Mange et tais-toi, avocat du diable !
Un seul contre tous. En attendant que la majorité silencieuse se fasse enfin entendre, une minorité effarouchée par le vacarme assourdissant de ses propres casseroles, les stridulations embarrassantes de ses « cafards » ou l’odeur pestilentielle des cadavres dans ses placards continue de ruer dans les brancards avec l’énergie du désespoir.
Dans une société où chacun est tenté de tirer la couverture à soi, où l’on vit dans la hantise de perdre des privilèges indus, des fonctions imméritées et souvent accidentelles, il ne faut guère s’attendre à voir des carriéristes et des élites corrompues faire autre chose que défendre bec et ongles la main qui les nourrit et le régime qui les engraisse. Cela dit, ces profitards ne pourront empêcher ni le soleil de se lever ni la lumière crue de révéler des faits susceptibles de précipiter leur chute pour rétablir, enfin, l’ordre naturel des choses.

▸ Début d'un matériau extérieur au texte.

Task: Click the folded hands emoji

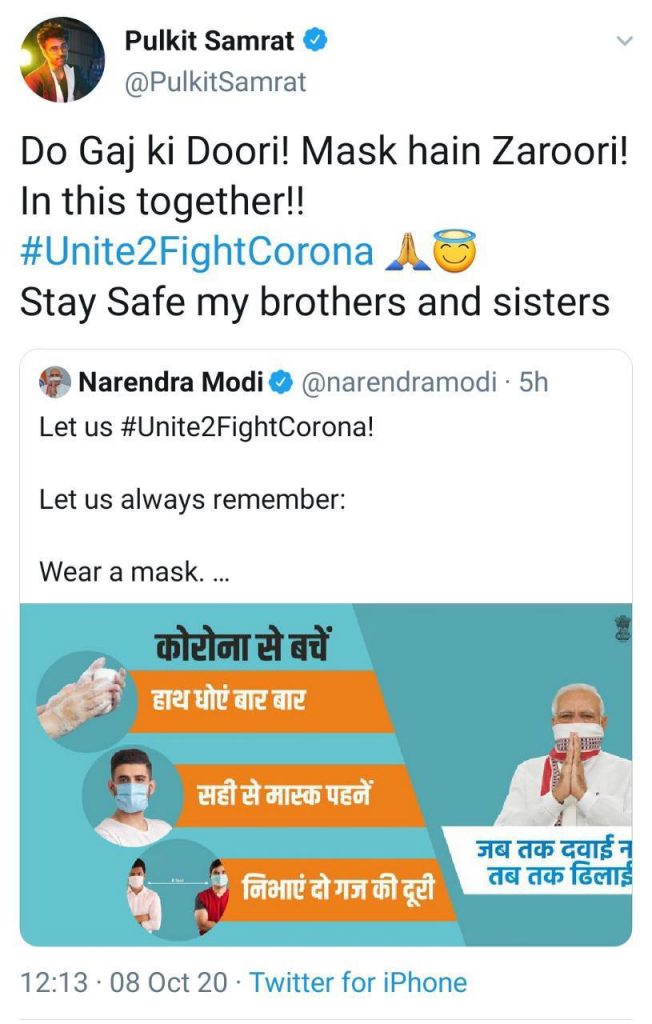Action: click(408, 251)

Arthur Koestler nous avait prévenus : « L’histoire ne se soucie guère que vous vous rongiez les ongles. » La vérité, elle non plus, n’a nul besoin de permission, surtout pas de la part de ceux qu’elle dérange, pour être dite, répétée et martelée. Le changement, quant à lui, ne s’embarrasse pas de savoir s’il profite à quelqu’un ni s’il convient à ceux qui prêchent l’immobilisme pour préserver leurs illusions d’éternité. Les cerbères du système peuvent hurler à s’en rompre la voix : ils prêchent dans le désert. L’opinion publique, lucide, sait désormais à quoi s’en tenir et ne se laissera plus détourner de sa quête légitime de vérité et de justice.

Cheikh Yérim Seck a eu le mérite de secouer une junte assoupie sur ses lauriers, convaincue que nul n’oserait plus l’affronter. Il a forcé zélateurs et courtisans à sortir de leur hibernation, les contraignant à se triturer les méninges pour tenter de défendre l’indéfendable. Ils s’y emploient avec une médiocrité morale et une pauvreté d’esprit confondantes, agissant tels de vulgaires « répondeurs automatiques ».
Certains, reconduits dans leurs fonctions pour servir d’alibi à une diversité de façade et entretenir le simulacre démocratique, se donnent en spectacle sur une scène de théâtre de mauvais goût. D’autres jouent les bouffons du roi pour conserver leur place à la cour. Ce sont peut-être les mêmes qui s’expriment dans une langue obscure, prisonniers de leurs propres errements littéraires et de leurs divagations intellectuelles.
Quand la parodie et la comédie se confondent chez certains pseudo-lettrés, il n’en naît ni strophe ni symphonie, mais une prose lourde, fangeuse et repoussante. Il est aisé de simuler le savant au milieu des ignorants, tout comme il est impossible de garder les mains propres en brassant la boue.
Yérim Seck a évoqué des « cafards dans les placards », sans même s’attarder sur les cadavres qui s’y entassent, ces réalités atroces que refusent de voir ceux qui ont bradé leur conscience et vendu leur âme au diable. Dans le vacarme des scandales révélés, certaines mouches prospèrent pourtant en silence, se délectant d’un miel devenu aigre. Elles fuient le vinaigre d’une parole libre qui résonne au-delà des frontières et trouble le sommeil profond des parasites de la République.
Dieu a ses adeptes ; Satan a les siens. Tandis que les uns défendent le bien corps et âme, au péril de leur sécurité, les autres s’acharnent à sublimer le mal avec une ardeur funeste. Certes, il faut de tout pour faire un monde, souvent comparé à un théâtre, mais la métaphore s’arrête là où celui-ci devient la scène de crimes impunis.
Face aux disparitions forcées, aux assassinats, aux emprisonnements arbitraires, aux violations massives des droits humains et des libertés fondamentales, face au naufrage économique et financier et à la confiscation violente du pouvoir, certains choisissent le confort du silence ou de la complicité. D’autres empruntent la voie, périlleuse mais noble, de la dénonciation et de la lutte.
Depuis l’aube des temps, il existe deux catégories d’hommes : ceux qui luttent pour leurs semblables, sans calcul ni arrière-pensée, et ceux qui ne vivent que pour leur propre panse, suivant le vent dominant et s’offrant en sacrifice aux puissants du moment qu’ils flattent dans un style creux, dénué de sincérité comme de grandeur. « Tout flatteur vit aux dépens de celui qui l’écoute » : les démagogues font toujours le malheur de ceux qui ont la faiblesse de les croire, avant de succomber eux-mêmes à leur propre hypocrisie.
L’axe du mal est à l’œuvre, engagé dans un duel perdu d’avance contre les forces du bien. Attendons de voir : au bout du compte, seule la fin sera juge.